When the Ramada opened in September 1987, the 204-bedroom property was the biggest hotel to have been built in Brighton for a generation.
The construction costs totalled £25 million and the new hotel was intended to capitalise on the boom in the conference trade.
However often it is “rebranded” (such a silly word), that seafront hotel is hideous. It resembles a giant greenhouse.
The original design had an arch between Bartholemew Square and the A259. While it wouldn’t have improved the look of the building much, it would at least have improved walking links between the Lanes & the seafront!
With all due respect Christopher, rebranding is a perfectly good word in my dictionary. The word derives from the branding of livestock as a mark of ownership. Times change, and the word works equally well with corporate ownership. I also don’t think the seafront building is hideous. It stands close to some fairly impressive architecture, it’s true, but it’s better than much else that has gone up along the seafront in Hove in recent times. Having stayed there once, I have no grumbles of any note about the interior either.
Not hideous maybe, but incredibly dull, and totally lacking character, like most modern buildings in Brighton and Hove unfortunately.
I remember when the council agreed the dirty deal for the hideous redevelopment. Free offices and don’t ask questions.
I was employed there in the service-department in part-time in 1987 from the pre-opening phase until October for 4 months, because I made my apprenticeship in the hotel of the same name in Hamburg before, and what I can say is that the Ramada Renaissance Hotel-Chain was a 5-star-hotel-chain of first-class-service in the past, where everybody became a chance to work for. We worked there with different of nationalities in all offered departments.

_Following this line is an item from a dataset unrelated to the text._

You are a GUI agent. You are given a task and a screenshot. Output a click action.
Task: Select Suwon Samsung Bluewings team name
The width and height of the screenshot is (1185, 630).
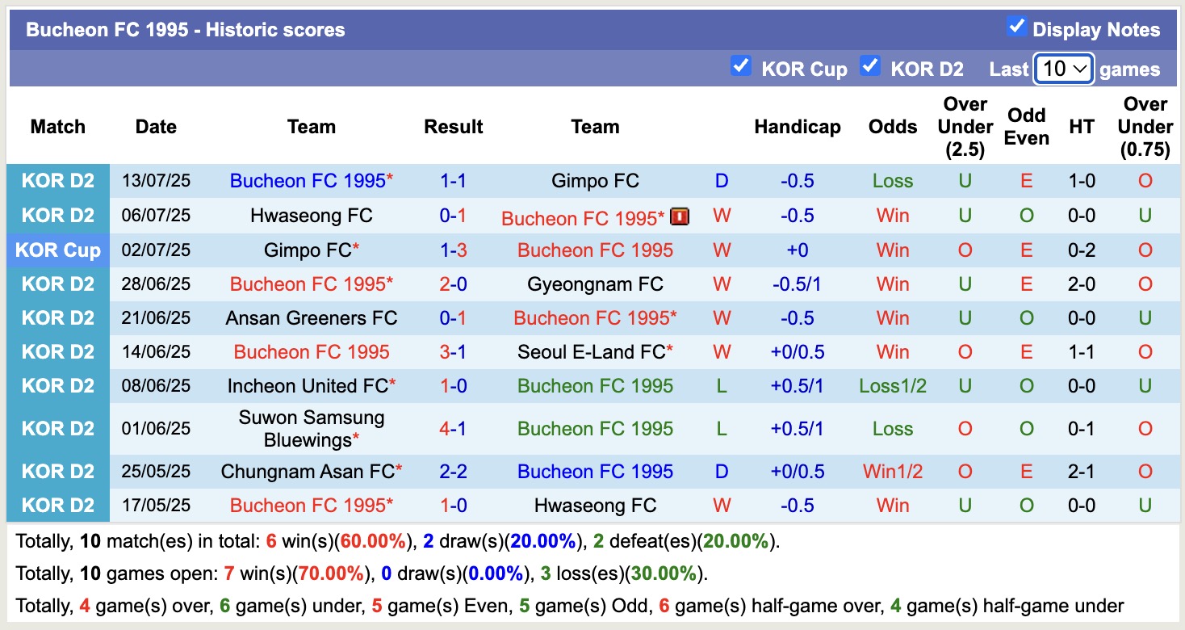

It was a very good experience with additionally a nice surrounding due to the exclusively waterfront-position at the coast of Brighton. Nevertheless I had also make bad experiences there due to the employed condition, where I wasn’t employed subject to social insurance contributions (no pension insurance), so I have no right of Pension here in Germany. The 4 months are lost and not named/marked/fixed in my Pension history.